One of 3D printing’s greatest strengths is the ability to customize individual units to individual users. In the case of medical devices, this isn’t just a matter of convenience: it also improves quality of life. London-based designer Benjamin Hubert designed a 3D printed wheelchair that can be fitted to each user individually.
Hubert’s design company Layer worked with additive manufacturing company Materialise to create the Go wheelchair for the 2016 Clerkenwell Design Week.
It took six months for designers, working with wheelchair users and doctors, to settle on a design that improved on the standard for wheelchairs. The seat and footrest can both be customized using body-mapping, which takes into account the person’s height, weight, and other body measurements as well as their disability. Users will also be able to choose additional features, colors, and accessories on a companion app. Interestingly, the seat doesn’t actually have a back – the low back rest is also customizable, and makes the wheelchair relatively light and easy to move around in.

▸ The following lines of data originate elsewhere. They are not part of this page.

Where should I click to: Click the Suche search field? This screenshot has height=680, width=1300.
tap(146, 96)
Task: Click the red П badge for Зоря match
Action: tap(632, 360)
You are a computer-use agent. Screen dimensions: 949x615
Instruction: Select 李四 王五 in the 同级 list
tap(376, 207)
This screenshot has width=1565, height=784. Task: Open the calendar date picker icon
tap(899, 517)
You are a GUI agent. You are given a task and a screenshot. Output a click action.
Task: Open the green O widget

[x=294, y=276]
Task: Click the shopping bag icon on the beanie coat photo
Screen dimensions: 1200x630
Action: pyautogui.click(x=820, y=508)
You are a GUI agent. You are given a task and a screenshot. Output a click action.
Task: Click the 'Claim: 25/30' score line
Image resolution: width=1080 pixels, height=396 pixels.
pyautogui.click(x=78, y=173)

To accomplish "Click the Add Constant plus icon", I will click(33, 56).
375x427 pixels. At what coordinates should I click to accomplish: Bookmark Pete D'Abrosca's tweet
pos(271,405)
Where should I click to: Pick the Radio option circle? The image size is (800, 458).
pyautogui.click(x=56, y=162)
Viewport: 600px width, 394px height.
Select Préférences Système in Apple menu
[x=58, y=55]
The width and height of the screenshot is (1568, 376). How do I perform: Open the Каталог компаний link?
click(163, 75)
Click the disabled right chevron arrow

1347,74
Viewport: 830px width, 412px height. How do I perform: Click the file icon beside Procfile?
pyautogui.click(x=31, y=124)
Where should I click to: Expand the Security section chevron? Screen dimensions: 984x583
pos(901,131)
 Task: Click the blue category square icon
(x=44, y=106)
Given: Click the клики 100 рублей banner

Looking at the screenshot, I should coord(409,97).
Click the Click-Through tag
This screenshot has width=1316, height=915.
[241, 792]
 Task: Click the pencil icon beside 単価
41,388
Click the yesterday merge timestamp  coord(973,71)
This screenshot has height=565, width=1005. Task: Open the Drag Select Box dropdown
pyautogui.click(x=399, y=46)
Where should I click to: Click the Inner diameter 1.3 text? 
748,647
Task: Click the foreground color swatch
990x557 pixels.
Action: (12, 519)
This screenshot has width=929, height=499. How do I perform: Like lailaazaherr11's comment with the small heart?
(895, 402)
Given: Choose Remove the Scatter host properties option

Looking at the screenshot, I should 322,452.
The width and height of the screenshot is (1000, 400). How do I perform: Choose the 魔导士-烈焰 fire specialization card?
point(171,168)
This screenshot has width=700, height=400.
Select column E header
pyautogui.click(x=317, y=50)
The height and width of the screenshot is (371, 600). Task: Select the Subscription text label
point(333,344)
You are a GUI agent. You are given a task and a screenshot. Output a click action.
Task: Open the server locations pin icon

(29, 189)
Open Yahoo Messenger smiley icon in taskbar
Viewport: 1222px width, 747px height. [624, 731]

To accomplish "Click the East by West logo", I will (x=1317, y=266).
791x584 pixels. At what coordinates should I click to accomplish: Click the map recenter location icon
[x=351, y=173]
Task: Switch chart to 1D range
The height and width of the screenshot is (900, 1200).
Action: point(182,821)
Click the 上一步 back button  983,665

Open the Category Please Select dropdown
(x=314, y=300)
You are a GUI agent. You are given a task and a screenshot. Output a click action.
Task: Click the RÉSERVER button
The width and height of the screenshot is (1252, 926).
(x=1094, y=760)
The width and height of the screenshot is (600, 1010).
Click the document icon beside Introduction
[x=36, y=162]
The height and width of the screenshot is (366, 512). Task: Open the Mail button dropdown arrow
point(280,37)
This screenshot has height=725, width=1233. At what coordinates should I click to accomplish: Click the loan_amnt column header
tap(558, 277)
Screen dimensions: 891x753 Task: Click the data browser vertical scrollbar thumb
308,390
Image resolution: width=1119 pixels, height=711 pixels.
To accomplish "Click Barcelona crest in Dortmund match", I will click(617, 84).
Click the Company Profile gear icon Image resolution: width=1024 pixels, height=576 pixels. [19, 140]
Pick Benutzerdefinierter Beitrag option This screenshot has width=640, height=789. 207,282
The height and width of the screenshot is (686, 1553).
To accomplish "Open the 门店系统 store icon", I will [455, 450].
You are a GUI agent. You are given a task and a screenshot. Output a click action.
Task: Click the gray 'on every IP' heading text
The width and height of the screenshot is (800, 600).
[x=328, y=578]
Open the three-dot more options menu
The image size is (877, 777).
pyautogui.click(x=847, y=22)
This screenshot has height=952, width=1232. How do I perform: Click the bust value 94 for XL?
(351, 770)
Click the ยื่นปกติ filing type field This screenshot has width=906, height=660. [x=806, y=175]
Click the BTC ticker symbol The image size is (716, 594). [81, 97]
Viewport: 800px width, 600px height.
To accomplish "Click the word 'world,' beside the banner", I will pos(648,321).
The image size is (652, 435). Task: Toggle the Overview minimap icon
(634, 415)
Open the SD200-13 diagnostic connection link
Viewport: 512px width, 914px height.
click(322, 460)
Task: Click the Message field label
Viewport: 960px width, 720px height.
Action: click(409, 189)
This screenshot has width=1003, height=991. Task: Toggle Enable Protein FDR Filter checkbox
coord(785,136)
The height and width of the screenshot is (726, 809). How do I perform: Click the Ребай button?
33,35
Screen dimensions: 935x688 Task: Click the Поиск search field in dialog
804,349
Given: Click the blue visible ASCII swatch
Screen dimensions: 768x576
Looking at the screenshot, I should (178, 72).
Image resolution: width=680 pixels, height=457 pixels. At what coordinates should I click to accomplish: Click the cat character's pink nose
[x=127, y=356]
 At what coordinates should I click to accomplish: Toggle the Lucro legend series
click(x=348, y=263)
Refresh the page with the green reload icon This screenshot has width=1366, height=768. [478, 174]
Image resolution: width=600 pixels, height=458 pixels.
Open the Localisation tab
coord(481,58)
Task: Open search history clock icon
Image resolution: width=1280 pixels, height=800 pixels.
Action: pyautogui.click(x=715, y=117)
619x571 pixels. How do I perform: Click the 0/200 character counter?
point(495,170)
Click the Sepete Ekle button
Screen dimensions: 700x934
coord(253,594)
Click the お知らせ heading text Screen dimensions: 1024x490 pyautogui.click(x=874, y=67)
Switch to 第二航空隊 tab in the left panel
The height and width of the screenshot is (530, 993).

The design is also intended to lower the risk of injury and reduce strain on joints. The frame is made of titanium, which also reduces weight and gives it a modern, organically grown look. The seat itself is made of a thermoplastic polyurethane plastic, which acts as a shock-absorbing material between the user and the frame, and a semi-transparent resin finish. The spokes of the wheels are made of carbon fiber.
Layer has worked with companies including BMW, Nike, Samsung, and Panasonic. The Go wheelchair is the first project that has been created by LayerLAB, Layer’s new in-house research division.